(Entries taken from a collection)
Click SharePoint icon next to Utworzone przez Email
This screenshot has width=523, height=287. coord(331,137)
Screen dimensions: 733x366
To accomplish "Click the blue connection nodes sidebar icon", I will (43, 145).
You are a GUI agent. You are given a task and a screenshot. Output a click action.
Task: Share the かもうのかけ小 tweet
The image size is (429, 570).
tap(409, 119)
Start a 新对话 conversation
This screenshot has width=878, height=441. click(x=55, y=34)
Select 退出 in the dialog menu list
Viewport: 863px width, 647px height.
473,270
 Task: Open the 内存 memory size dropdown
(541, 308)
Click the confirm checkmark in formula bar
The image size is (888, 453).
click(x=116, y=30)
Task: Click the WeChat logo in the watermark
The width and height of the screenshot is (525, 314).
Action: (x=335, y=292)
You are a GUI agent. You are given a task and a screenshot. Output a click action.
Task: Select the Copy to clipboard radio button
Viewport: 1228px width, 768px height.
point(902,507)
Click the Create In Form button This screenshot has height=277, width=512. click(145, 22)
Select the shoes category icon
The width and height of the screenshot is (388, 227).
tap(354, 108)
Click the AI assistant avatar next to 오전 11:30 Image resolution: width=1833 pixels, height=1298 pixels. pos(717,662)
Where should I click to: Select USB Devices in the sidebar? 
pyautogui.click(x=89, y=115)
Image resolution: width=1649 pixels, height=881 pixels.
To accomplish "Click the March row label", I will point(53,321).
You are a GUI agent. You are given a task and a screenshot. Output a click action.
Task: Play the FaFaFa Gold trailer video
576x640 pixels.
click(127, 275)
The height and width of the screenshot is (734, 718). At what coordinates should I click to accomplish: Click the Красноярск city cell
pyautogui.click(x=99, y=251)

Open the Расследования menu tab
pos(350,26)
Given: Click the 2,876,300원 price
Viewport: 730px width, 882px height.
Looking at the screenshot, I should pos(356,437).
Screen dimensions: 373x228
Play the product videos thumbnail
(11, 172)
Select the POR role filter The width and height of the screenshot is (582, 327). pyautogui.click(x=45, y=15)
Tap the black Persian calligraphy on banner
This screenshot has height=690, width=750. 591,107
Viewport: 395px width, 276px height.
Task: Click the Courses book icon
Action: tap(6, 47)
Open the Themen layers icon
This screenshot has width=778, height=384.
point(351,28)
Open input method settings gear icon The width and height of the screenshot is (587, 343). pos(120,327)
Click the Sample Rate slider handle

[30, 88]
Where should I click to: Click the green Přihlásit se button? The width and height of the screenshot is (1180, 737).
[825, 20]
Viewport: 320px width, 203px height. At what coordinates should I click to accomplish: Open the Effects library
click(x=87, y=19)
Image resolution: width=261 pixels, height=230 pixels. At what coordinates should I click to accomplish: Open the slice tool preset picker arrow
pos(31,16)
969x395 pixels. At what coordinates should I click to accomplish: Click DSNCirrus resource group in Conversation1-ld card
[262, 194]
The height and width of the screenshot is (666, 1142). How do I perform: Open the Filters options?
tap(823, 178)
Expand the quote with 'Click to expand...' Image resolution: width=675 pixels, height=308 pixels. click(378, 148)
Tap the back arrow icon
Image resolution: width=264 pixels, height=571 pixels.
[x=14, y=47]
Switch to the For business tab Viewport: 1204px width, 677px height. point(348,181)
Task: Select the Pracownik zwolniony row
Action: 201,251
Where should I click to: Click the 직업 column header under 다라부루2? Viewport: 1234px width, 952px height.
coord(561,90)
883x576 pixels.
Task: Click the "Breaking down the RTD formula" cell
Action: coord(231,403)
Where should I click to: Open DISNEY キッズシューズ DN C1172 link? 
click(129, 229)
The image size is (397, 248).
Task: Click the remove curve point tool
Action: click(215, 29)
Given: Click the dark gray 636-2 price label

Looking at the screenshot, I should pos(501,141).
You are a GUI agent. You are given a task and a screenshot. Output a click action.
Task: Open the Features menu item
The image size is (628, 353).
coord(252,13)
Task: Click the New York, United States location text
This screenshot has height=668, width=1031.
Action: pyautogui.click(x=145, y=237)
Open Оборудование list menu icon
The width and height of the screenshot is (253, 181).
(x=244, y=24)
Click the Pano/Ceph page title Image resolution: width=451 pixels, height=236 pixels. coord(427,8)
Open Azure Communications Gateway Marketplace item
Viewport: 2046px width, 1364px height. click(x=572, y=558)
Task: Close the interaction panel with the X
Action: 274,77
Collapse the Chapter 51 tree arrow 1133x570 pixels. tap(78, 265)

# Work order
Word for word, transcribe each of the entries above.

# Task output
Click SharePoint icon next to Utworzone przez Email
This screenshot has width=523, height=287. coord(331,137)
Screen dimensions: 733x366
To accomplish "Click the blue connection nodes sidebar icon", I will (43, 145).
You are a GUI agent. You are given a task and a screenshot. Output a click action.
Task: Share the かもうのかけ小 tweet
The image size is (429, 570).
tap(409, 119)
Start a 新对话 conversation
This screenshot has width=878, height=441. click(x=55, y=34)
Select 退出 in the dialog menu list
Viewport: 863px width, 647px height.
473,270
 Task: Open the 内存 memory size dropdown
(541, 308)
Click the confirm checkmark in formula bar
The image size is (888, 453).
click(x=116, y=30)
Task: Click the WeChat logo in the watermark
The width and height of the screenshot is (525, 314).
Action: (x=335, y=292)
You are a GUI agent. You are given a task and a screenshot. Output a click action.
Task: Select the Copy to clipboard radio button
Viewport: 1228px width, 768px height.
point(902,507)
Click the Create In Form button This screenshot has height=277, width=512. click(145, 22)
Select the shoes category icon
The width and height of the screenshot is (388, 227).
tap(354, 108)
Click the AI assistant avatar next to 오전 11:30 Image resolution: width=1833 pixels, height=1298 pixels. pos(717,662)
Where should I click to: Select USB Devices in the sidebar? 
pyautogui.click(x=89, y=115)
Image resolution: width=1649 pixels, height=881 pixels.
To accomplish "Click the March row label", I will point(53,321).
You are a GUI agent. You are given a task and a screenshot. Output a click action.
Task: Play the FaFaFa Gold trailer video
576x640 pixels.
click(127, 275)
The height and width of the screenshot is (734, 718). At what coordinates should I click to accomplish: Click the Красноярск city cell
pyautogui.click(x=99, y=251)

Open the Расследования menu tab
pos(350,26)
Given: Click the 2,876,300원 price
Viewport: 730px width, 882px height.
Looking at the screenshot, I should pos(356,437).
Screen dimensions: 373x228
Play the product videos thumbnail
(11, 172)
Select the POR role filter The width and height of the screenshot is (582, 327). pyautogui.click(x=45, y=15)
Tap the black Persian calligraphy on banner
This screenshot has height=690, width=750. 591,107
Viewport: 395px width, 276px height.
Task: Click the Courses book icon
Action: tap(6, 47)
Open the Themen layers icon
This screenshot has width=778, height=384.
point(351,28)
Open input method settings gear icon The width and height of the screenshot is (587, 343). pos(120,327)
Click the Sample Rate slider handle

[30, 88]
Where should I click to: Click the green Přihlásit se button? The width and height of the screenshot is (1180, 737).
[825, 20]
Viewport: 320px width, 203px height. At what coordinates should I click to accomplish: Open the Effects library
click(x=87, y=19)
Image resolution: width=261 pixels, height=230 pixels. At what coordinates should I click to accomplish: Open the slice tool preset picker arrow
pos(31,16)
969x395 pixels. At what coordinates should I click to accomplish: Click DSNCirrus resource group in Conversation1-ld card
[262, 194]
The height and width of the screenshot is (666, 1142). How do I perform: Open the Filters options?
tap(823, 178)
Expand the quote with 'Click to expand...' Image resolution: width=675 pixels, height=308 pixels. click(378, 148)
Tap the back arrow icon
Image resolution: width=264 pixels, height=571 pixels.
[x=14, y=47]
Switch to the For business tab Viewport: 1204px width, 677px height. point(348,181)
Task: Select the Pracownik zwolniony row
Action: 201,251
Where should I click to: Click the 직업 column header under 다라부루2? Viewport: 1234px width, 952px height.
coord(561,90)
883x576 pixels.
Task: Click the "Breaking down the RTD formula" cell
Action: coord(231,403)
Where should I click to: Open DISNEY キッズシューズ DN C1172 link? 
click(129, 229)
The image size is (397, 248).
Task: Click the remove curve point tool
Action: click(215, 29)
Given: Click the dark gray 636-2 price label

Looking at the screenshot, I should pos(501,141).
You are a GUI agent. You are given a task and a screenshot. Output a click action.
Task: Open the Features menu item
The image size is (628, 353).
coord(252,13)
Task: Click the New York, United States location text
This screenshot has height=668, width=1031.
Action: pyautogui.click(x=145, y=237)
Open Оборудование list menu icon
The width and height of the screenshot is (253, 181).
(x=244, y=24)
Click the Pano/Ceph page title Image resolution: width=451 pixels, height=236 pixels. coord(427,8)
Open Azure Communications Gateway Marketplace item
Viewport: 2046px width, 1364px height. click(x=572, y=558)
Task: Close the interaction panel with the X
Action: 274,77
Collapse the Chapter 51 tree arrow 1133x570 pixels. tap(78, 265)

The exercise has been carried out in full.